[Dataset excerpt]
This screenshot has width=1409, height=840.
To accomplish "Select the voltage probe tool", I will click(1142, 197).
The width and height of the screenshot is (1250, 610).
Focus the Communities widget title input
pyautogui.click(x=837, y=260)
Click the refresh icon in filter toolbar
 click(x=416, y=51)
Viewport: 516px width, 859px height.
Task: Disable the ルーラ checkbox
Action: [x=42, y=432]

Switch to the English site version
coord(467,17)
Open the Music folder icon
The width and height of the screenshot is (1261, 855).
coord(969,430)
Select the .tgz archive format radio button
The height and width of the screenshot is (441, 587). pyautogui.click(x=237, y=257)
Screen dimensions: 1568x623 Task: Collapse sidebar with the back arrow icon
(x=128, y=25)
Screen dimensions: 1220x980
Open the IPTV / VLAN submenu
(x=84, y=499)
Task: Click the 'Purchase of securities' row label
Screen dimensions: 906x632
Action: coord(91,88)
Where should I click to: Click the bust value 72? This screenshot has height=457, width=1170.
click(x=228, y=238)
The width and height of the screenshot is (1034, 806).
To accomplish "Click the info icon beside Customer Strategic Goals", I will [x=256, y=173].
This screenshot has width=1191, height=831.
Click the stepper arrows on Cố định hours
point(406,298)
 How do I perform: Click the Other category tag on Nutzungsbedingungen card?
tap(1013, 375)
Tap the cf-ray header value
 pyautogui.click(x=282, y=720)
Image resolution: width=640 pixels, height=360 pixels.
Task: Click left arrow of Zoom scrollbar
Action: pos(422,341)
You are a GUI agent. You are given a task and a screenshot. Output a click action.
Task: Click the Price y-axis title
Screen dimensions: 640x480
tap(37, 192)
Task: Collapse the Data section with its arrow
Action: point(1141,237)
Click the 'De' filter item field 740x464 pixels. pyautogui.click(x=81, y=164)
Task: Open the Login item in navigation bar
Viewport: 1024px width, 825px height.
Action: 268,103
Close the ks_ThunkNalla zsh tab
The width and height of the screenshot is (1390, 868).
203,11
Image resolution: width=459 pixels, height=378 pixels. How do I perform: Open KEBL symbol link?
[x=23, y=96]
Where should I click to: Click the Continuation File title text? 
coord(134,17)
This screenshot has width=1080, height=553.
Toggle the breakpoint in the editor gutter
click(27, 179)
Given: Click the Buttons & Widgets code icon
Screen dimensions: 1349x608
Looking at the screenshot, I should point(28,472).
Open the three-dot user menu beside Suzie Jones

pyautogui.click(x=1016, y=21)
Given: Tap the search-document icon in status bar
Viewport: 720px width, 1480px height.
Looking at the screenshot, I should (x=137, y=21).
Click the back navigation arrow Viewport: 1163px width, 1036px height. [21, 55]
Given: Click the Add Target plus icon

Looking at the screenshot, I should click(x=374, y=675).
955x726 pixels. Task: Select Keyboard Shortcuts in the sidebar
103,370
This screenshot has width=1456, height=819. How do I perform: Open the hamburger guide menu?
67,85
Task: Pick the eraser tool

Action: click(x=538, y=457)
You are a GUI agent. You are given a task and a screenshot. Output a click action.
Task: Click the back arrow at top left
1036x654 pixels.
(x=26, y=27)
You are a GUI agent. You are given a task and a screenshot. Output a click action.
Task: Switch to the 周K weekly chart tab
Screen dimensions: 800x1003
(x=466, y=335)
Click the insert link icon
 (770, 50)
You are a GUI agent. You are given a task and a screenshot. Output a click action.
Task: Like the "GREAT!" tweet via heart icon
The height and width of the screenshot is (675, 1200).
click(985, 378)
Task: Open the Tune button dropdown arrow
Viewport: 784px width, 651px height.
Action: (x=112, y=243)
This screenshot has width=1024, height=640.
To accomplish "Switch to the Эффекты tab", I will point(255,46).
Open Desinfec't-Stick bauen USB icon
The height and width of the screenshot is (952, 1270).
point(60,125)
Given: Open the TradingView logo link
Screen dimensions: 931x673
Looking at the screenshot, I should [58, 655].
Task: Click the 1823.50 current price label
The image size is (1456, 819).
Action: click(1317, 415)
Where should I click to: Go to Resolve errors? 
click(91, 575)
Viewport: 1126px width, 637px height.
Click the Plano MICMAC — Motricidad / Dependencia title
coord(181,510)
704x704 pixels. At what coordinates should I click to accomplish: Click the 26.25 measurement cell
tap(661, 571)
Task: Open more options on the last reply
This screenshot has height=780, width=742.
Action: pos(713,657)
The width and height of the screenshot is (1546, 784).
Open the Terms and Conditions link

# Exercise brief:
Copy out every row above verbatim, keeping the lines in their original order.

# Answer to this problem:
This screenshot has width=1409, height=840.
To accomplish "Select the voltage probe tool", I will click(1142, 197).
The width and height of the screenshot is (1250, 610).
Focus the Communities widget title input
pyautogui.click(x=837, y=260)
Click the refresh icon in filter toolbar
 click(x=416, y=51)
Viewport: 516px width, 859px height.
Task: Disable the ルーラ checkbox
Action: [x=42, y=432]

Switch to the English site version
coord(467,17)
Open the Music folder icon
The width and height of the screenshot is (1261, 855).
coord(969,430)
Select the .tgz archive format radio button
The height and width of the screenshot is (441, 587). pyautogui.click(x=237, y=257)
Screen dimensions: 1568x623 Task: Collapse sidebar with the back arrow icon
(x=128, y=25)
Screen dimensions: 1220x980
Open the IPTV / VLAN submenu
(x=84, y=499)
Task: Click the 'Purchase of securities' row label
Screen dimensions: 906x632
Action: coord(91,88)
Where should I click to: Click the bust value 72? This screenshot has height=457, width=1170.
click(x=228, y=238)
The width and height of the screenshot is (1034, 806).
To accomplish "Click the info icon beside Customer Strategic Goals", I will [x=256, y=173].
This screenshot has width=1191, height=831.
Click the stepper arrows on Cố định hours
point(406,298)
 How do I perform: Click the Other category tag on Nutzungsbedingungen card?
tap(1013, 375)
Tap the cf-ray header value
 pyautogui.click(x=282, y=720)
Image resolution: width=640 pixels, height=360 pixels.
Task: Click left arrow of Zoom scrollbar
Action: pos(422,341)
You are a GUI agent. You are given a task and a screenshot. Output a click action.
Task: Click the Price y-axis title
Screen dimensions: 640x480
tap(37, 192)
Task: Collapse the Data section with its arrow
Action: point(1141,237)
Click the 'De' filter item field 740x464 pixels. pyautogui.click(x=81, y=164)
Task: Open the Login item in navigation bar
Viewport: 1024px width, 825px height.
Action: 268,103
Close the ks_ThunkNalla zsh tab
The width and height of the screenshot is (1390, 868).
203,11
Image resolution: width=459 pixels, height=378 pixels. How do I perform: Open KEBL symbol link?
[x=23, y=96]
Where should I click to: Click the Continuation File title text? 
coord(134,17)
This screenshot has width=1080, height=553.
Toggle the breakpoint in the editor gutter
click(27, 179)
Given: Click the Buttons & Widgets code icon
Screen dimensions: 1349x608
Looking at the screenshot, I should point(28,472).
Open the three-dot user menu beside Suzie Jones

pyautogui.click(x=1016, y=21)
Given: Tap the search-document icon in status bar
Viewport: 720px width, 1480px height.
Looking at the screenshot, I should (x=137, y=21).
Click the back navigation arrow Viewport: 1163px width, 1036px height. [21, 55]
Given: Click the Add Target plus icon

Looking at the screenshot, I should click(x=374, y=675).
955x726 pixels. Task: Select Keyboard Shortcuts in the sidebar
103,370
This screenshot has width=1456, height=819. How do I perform: Open the hamburger guide menu?
67,85
Task: Pick the eraser tool

Action: click(x=538, y=457)
You are a GUI agent. You are given a task and a screenshot. Output a click action.
Task: Click the back arrow at top left
1036x654 pixels.
(x=26, y=27)
You are a GUI agent. You are given a task and a screenshot. Output a click action.
Task: Switch to the 周K weekly chart tab
Screen dimensions: 800x1003
(x=466, y=335)
Click the insert link icon
 (770, 50)
You are a GUI agent. You are given a task and a screenshot. Output a click action.
Task: Like the "GREAT!" tweet via heart icon
The height and width of the screenshot is (675, 1200).
click(985, 378)
Task: Open the Tune button dropdown arrow
Viewport: 784px width, 651px height.
Action: (x=112, y=243)
This screenshot has width=1024, height=640.
To accomplish "Switch to the Эффекты tab", I will point(255,46).
Open Desinfec't-Stick bauen USB icon
The height and width of the screenshot is (952, 1270).
point(60,125)
Given: Open the TradingView logo link
Screen dimensions: 931x673
Looking at the screenshot, I should [58, 655].
Task: Click the 1823.50 current price label
The image size is (1456, 819).
Action: click(1317, 415)
Where should I click to: Go to Resolve errors? 
click(91, 575)
Viewport: 1126px width, 637px height.
Click the Plano MICMAC — Motricidad / Dependencia title
coord(181,510)
704x704 pixels. At what coordinates should I click to accomplish: Click the 26.25 measurement cell
tap(661, 571)
Task: Open more options on the last reply
This screenshot has height=780, width=742.
Action: pos(713,657)
The width and height of the screenshot is (1546, 784).
Open the Terms and Conditions link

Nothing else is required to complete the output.